C’est partout. C’est dans la manière dont on nous enseigne, c’est dans le fait qu’on a créé un mois pour l’histoire des Noirs, car pendant le reste de l’année les Noirs n’existent pas. L’histoire des Noirs est dans toute l’histoire parce qu’elle est le passé. Ça n’a pas de sens que l’histoire britannique soit séparée. Il y avait de l’émigration avant le trafic d’esclaves. On m’a toujours enseigné qu’il y avait des manières séparées d’enregistrer notre histoire, et elle était racontée à travers les gagnants ; les blancs. Celle-ci a été l’éducation des gens de mon âge, plus vieux, et plus jeunes.  Elle va se manifester dans la façon dont on vit nos vies. Elle ne va que disparaître lorsqu’on dit: « d’accord, qu’est-ce qu’on peut y faire, » au lieu de l’ignorer, le repousser, et voir toutes les bonnes choses que le colonialisme a apporté. Peut-on s’occuper de cela et de la manière dont on s’en éduque? Pendant longtemps, l’éducation sur l’Empire britannique et le colonialisme était positive, et elle ignorait le génocide de masse qui s’est passé, en disant que la Grande Bretagne n’est pas aussi mauvaise que les États-Unis. Oui les États-Unis ont leurs propres problèmes, mais ça ne suffit pas. On ne devrait pas nous applaudir parce qu’on est moins raciste qu’un autre pays.
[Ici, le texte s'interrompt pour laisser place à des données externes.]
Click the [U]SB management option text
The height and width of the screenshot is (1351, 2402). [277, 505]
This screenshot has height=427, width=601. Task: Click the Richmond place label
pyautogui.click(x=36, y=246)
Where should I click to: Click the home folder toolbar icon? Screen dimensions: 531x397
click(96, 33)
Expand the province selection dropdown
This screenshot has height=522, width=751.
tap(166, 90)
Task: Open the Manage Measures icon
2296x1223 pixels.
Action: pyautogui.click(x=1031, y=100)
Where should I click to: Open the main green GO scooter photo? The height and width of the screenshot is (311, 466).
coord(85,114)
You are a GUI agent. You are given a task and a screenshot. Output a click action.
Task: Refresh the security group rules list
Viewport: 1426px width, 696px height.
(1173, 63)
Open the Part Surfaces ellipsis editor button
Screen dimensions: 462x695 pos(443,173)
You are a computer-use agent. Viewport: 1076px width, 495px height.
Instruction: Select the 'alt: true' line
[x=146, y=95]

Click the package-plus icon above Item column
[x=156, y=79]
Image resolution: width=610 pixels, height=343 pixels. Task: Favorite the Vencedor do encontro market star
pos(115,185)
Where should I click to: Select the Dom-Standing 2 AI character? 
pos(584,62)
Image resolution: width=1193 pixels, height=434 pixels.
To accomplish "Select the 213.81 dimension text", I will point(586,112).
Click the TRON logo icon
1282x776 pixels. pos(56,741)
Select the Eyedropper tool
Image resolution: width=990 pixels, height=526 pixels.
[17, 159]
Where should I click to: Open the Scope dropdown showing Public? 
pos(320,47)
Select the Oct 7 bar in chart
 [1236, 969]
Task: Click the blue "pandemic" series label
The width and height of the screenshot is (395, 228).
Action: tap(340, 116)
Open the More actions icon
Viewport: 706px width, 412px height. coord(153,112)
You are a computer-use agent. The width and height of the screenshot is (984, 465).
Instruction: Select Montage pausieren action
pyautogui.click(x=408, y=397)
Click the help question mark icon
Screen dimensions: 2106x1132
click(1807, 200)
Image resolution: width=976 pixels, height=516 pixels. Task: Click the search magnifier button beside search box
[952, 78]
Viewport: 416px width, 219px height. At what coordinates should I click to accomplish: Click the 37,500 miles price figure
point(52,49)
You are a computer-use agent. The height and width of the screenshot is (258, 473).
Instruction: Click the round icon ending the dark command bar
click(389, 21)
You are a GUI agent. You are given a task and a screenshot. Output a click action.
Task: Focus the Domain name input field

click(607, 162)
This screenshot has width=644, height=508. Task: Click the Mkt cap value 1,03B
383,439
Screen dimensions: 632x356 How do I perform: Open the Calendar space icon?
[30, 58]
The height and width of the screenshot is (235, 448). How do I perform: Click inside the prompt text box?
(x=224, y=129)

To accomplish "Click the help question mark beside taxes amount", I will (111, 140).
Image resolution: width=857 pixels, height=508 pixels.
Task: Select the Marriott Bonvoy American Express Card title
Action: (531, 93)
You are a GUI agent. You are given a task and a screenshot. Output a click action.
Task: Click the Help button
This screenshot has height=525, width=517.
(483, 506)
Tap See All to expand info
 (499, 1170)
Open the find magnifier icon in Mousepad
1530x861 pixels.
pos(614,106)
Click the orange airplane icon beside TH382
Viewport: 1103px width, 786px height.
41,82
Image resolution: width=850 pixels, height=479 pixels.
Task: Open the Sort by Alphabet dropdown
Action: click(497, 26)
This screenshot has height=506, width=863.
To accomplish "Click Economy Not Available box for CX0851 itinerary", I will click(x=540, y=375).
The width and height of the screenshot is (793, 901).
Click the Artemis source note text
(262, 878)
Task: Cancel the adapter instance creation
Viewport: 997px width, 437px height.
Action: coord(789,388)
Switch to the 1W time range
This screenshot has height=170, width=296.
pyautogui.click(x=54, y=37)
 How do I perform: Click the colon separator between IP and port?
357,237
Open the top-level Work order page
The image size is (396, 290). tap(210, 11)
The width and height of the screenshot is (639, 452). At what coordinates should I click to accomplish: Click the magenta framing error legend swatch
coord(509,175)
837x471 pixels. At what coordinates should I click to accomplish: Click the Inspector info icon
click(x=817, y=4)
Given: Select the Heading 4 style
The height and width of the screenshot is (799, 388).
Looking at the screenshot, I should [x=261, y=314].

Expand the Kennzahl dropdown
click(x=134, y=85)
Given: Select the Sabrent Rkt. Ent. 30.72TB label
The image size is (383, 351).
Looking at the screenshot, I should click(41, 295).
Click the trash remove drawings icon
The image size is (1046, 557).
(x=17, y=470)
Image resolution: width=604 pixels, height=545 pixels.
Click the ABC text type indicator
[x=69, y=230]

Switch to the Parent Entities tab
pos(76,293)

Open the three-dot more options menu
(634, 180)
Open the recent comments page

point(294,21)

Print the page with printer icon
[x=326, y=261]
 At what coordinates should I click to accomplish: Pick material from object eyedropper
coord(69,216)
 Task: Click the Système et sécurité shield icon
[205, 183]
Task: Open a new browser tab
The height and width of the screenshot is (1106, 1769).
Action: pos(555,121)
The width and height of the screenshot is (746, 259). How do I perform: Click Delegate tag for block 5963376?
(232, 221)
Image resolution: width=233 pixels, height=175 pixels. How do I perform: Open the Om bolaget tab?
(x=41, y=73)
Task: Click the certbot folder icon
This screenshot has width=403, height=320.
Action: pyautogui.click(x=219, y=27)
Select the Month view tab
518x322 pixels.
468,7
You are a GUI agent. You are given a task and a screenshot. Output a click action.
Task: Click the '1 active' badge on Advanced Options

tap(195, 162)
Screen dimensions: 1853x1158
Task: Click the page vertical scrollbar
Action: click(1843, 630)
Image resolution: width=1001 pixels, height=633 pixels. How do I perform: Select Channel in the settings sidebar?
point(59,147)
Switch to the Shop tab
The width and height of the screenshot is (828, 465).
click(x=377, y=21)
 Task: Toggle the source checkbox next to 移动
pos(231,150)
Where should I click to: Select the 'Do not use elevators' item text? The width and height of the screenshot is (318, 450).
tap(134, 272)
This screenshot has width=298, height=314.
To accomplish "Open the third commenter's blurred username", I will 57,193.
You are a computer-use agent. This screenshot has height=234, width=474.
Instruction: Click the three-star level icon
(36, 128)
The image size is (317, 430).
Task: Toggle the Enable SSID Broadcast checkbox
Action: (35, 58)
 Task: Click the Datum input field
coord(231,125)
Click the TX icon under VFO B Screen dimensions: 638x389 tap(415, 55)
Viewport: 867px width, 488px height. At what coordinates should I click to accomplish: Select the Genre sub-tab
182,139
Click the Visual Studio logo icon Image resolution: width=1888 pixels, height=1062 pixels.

R:Ed: Est-ce qu’on commence à avoir les bonnes conversations?

Être noir ne signifie pas qu’on est automatiquement opprimé, il y a d’éléments différents, il y a une nuance. On doit reconnaître qui si on vient d’une certaine classe, ou d’une race, il y a des choses différentes qui touchent les opportunités, puis on peut vérifier que cette opportunité est disponible à tout le monde. Les conversations ont commencé à se dérouler d’une façon qu’elles ne l’étaient même pas il y a un an. Les gens parlaient de la diversité il y a des années, mais les mêmes choses se passent encore et encore. Je pense qu’il faut juste attendre.